Ogni personaggio descritto ha caratteristiche molto diverse. Posso è goffo, tenace e curioso. Miss Lumachina Bla Bla è chiacchierona, permalosa e leale. Flama è diffidente, caparbia e schietta. Cannot è minaccioso, crudele e invidioso. Ci sono vari personaggi secondari in questo primo libro, ma sono un po’ tanti per soffermarmi sulle peculiarità che li contraddistinguono.

Di colori te ne dico solo tre: verde, rosso e nero. Verde per la natura da cui dipendono i Posso. Natura che descrivo nel dettaglio nel libro. Una vegetazione molto diversa in Italia e in Amazzonia. Rosso per i capelli di Flama e per l’incendio che divampa. Nero per l’inquinamento di Cannot, il nemico dei Posso.

  • Cosa ti spinge a scrivere per i ragazzi? Che messaggio intendi trasmettere?

I ragazzi sono in quella fase meravigliosa in cui tutto è possibile. Possono imparare moltissimo e fare la differenza nel mondo in cui vivono.
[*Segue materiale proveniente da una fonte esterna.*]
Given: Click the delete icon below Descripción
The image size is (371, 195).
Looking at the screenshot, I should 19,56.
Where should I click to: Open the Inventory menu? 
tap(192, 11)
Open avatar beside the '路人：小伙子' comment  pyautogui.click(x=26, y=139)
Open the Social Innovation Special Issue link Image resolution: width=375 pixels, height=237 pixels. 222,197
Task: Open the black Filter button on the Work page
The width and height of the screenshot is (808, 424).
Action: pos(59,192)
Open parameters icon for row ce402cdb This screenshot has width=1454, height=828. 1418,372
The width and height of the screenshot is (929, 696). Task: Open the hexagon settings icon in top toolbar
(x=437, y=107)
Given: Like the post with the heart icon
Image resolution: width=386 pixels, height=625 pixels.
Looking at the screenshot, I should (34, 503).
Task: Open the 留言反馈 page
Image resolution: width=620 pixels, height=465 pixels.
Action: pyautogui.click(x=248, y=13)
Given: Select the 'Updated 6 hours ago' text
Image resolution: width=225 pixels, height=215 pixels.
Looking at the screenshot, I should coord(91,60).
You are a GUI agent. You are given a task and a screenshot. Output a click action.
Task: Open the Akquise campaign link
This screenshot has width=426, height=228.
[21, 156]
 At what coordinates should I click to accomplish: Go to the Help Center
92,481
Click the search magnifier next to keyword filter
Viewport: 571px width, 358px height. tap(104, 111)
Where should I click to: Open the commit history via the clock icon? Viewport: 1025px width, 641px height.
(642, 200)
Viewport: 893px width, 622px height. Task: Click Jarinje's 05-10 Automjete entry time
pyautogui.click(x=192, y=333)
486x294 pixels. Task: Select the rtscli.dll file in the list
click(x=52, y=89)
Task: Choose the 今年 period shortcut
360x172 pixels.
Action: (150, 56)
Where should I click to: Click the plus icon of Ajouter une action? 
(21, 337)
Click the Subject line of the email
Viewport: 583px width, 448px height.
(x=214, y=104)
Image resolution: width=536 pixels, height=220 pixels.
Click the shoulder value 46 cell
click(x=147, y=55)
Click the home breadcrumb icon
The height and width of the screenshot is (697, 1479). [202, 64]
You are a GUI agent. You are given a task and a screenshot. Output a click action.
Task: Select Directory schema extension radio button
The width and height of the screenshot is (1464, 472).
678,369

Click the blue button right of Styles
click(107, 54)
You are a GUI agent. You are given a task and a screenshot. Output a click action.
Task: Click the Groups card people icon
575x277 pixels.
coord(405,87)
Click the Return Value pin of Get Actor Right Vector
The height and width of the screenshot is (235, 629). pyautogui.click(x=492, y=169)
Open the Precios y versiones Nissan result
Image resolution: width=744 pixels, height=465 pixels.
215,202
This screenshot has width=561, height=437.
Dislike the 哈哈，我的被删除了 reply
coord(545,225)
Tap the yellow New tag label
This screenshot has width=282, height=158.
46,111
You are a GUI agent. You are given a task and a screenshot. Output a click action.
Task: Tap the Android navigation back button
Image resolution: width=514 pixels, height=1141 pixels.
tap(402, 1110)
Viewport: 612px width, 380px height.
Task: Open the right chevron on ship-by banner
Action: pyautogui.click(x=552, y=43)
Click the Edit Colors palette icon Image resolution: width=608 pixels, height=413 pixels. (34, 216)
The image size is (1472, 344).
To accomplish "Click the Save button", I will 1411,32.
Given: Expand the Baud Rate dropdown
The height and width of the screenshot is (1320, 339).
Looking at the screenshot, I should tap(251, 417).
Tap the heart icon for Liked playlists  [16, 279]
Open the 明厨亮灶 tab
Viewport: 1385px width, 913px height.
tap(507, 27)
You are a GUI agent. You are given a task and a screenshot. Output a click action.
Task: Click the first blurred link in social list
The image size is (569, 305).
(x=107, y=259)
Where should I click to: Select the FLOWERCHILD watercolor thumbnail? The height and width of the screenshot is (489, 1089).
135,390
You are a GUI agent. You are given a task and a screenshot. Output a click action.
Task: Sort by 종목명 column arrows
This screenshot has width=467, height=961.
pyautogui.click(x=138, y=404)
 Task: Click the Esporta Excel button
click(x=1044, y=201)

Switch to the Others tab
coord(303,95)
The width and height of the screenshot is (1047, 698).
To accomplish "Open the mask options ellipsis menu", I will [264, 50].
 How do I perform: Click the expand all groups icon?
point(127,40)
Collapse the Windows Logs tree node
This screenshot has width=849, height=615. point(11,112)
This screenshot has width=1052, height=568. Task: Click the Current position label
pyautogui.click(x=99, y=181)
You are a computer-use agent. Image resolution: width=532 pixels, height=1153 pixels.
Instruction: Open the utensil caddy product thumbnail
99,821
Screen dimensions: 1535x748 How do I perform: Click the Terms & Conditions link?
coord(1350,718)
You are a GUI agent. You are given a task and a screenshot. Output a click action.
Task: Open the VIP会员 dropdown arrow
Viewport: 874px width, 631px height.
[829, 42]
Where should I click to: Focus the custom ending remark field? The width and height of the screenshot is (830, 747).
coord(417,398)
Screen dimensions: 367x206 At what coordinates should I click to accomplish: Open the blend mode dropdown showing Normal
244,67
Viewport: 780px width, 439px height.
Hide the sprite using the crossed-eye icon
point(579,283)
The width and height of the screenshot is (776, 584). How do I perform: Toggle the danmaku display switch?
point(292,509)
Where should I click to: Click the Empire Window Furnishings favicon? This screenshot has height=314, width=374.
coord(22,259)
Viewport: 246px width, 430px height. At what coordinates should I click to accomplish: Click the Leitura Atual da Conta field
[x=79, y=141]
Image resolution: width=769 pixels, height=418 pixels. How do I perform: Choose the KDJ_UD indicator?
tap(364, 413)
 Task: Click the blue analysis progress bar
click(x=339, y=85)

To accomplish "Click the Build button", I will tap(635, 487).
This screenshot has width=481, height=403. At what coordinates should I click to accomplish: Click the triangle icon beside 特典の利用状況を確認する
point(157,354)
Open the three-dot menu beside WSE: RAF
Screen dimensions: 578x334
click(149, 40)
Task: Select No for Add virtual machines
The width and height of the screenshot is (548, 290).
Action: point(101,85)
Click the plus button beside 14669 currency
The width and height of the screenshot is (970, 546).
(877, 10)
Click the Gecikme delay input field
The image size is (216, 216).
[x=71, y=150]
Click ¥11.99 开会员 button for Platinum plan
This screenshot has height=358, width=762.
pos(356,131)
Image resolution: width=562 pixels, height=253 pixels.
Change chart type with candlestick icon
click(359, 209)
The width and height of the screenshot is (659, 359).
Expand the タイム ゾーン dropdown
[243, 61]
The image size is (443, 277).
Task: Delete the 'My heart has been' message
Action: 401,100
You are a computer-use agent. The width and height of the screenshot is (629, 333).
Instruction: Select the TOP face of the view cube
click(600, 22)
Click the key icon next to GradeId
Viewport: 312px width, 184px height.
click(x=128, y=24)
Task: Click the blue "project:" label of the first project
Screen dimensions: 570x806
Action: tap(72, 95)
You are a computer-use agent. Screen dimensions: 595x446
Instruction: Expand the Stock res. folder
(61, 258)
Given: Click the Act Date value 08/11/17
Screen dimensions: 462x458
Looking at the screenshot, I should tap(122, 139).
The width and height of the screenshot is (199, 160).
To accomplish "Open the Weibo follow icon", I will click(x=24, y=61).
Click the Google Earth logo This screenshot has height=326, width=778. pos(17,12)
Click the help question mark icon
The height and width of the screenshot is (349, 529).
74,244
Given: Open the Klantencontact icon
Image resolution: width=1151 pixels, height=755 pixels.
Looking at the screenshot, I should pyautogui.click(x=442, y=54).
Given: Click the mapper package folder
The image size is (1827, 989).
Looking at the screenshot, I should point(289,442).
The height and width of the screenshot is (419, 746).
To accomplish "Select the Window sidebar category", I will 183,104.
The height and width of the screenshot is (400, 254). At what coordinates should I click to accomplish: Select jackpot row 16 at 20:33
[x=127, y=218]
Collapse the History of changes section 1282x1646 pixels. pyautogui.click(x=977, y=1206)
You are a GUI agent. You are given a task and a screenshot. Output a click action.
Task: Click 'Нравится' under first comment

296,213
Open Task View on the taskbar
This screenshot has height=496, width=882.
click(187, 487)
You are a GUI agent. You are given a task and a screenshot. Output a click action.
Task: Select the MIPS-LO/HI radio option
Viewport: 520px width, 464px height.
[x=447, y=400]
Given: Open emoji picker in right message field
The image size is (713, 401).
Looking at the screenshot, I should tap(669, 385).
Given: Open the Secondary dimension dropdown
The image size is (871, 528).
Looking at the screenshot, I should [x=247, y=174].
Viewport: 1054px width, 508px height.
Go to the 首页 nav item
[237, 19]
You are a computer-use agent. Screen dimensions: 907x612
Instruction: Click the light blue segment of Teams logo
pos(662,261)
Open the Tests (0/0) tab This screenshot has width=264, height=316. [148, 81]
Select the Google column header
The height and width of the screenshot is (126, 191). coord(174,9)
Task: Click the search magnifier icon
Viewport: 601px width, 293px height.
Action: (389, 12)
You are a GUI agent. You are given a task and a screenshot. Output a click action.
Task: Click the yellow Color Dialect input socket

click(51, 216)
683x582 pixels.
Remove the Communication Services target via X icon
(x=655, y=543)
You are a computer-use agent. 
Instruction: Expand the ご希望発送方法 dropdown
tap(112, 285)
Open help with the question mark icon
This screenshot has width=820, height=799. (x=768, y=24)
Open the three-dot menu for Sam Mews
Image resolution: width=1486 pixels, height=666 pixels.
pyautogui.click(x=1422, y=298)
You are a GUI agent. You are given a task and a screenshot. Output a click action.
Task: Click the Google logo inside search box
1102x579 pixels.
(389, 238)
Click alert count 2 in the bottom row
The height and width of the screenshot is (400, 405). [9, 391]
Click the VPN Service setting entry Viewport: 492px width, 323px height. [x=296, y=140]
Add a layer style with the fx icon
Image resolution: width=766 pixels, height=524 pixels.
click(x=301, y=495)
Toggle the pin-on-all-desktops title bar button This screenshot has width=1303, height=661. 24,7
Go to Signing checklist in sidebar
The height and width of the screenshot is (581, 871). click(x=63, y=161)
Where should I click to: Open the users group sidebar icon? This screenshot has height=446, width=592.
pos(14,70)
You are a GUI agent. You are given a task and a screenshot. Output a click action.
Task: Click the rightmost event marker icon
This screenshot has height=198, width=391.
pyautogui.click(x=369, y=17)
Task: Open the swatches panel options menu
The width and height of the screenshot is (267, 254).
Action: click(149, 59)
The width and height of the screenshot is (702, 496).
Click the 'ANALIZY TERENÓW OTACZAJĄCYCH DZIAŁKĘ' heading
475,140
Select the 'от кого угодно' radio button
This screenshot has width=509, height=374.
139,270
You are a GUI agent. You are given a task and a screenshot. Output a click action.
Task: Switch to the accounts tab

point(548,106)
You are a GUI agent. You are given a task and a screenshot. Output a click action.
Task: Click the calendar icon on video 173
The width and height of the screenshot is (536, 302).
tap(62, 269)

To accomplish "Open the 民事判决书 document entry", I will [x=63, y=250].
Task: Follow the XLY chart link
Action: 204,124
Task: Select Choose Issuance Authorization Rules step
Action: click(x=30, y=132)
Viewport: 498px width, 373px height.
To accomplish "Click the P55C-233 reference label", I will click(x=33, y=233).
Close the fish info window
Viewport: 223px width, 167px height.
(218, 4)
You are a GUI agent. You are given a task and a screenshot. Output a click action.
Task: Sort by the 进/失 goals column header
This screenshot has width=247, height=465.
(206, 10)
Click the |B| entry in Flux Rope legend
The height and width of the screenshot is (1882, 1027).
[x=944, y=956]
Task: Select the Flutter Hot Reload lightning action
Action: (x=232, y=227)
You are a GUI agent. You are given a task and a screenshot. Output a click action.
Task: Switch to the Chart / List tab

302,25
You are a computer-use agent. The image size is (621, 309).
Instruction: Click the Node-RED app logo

Con questi libri vorrei far riflettere i giovani sui problemi che sta attraversando il bel mondo in cui siamo ospiti. Posso incontra animali a rischio di estinzione, si imbatte in fiumi inquinati, in tribù nomadi del Sud America che hanno assistito alla distruzione del loro popolo. La saga su Posso è composta da elementi fantastici, dove esseri leggendari come il Curupira esistono davvero; ma vengono toccati anche temi delicati che dovrebbero, secondo me, conoscere i bambini. Perché loro sono il futuro. Certo, l’importante è far comprendere che volendo c’è sempre una soluzione, altrimenti invece di motivare, la lettura potrebbe rattristare. Nei miei libri cerco in pratica di parlare del problema, ma lasciando intendere che c’è sempre un modo per risolverlo. Basta essere determinati e volenterosi abbastanza per capire come riuscirci.

  • Progetti per il futuro?

Tanti. La saga su Posso sarà composta in tutto di quattro libri, tre dei quali sono già stati pubblicati. Il primo uscito è quello di cui abbiamo parlato in questa intervista, “Posso e la Fiamma nella foresta”, il secondo si intitola “Posso nella morsa dei ghiacci”. Questi due libri sono, per ora, disponibili solo in versione digitale. A fine agosto 2017 è uscita la raccolta di racconti “Le avventure di Posso”, che è una raccolta di fiabe in cui spiego cosa succede a Posso da quando si risveglia senza memoria nel bosco, a quando decide di partire. Il tema del viaggio è una costante nella trilogia, mentre ne “Le avventure di Posso” il protagonista cerca di capire come funziona il mondo animale e vegetale del luogo dove si è risvegliato. Questo libro è disponibile sia in cartaceo che in digitale. Attualmente sono circa ad un terzo dell’ultimo libro che chiuderà la storia di Posso, ma ho già in mente ben due progetti nuovi. Entrambi fantasy, ma sono completamente diversi tra loro, sia per fascia d’età cui sono indirizzati, che per tipologia di storia. Uno è per bambine dagli 8 ai 13/14 anni, ed uno per giovani adulti dai 18/19 anni in su. Vedremo quale progetto sviluppare per primo. Anche io sono curiosa di scoprire quale sarà la prossima storia in cui mi avventurerò.

Grazie ancora per avermi ospitata nel vostro blog. Spero che in futuro faremo un’altra chiacchierata sulla prossima saga che ho in mente di scrivere.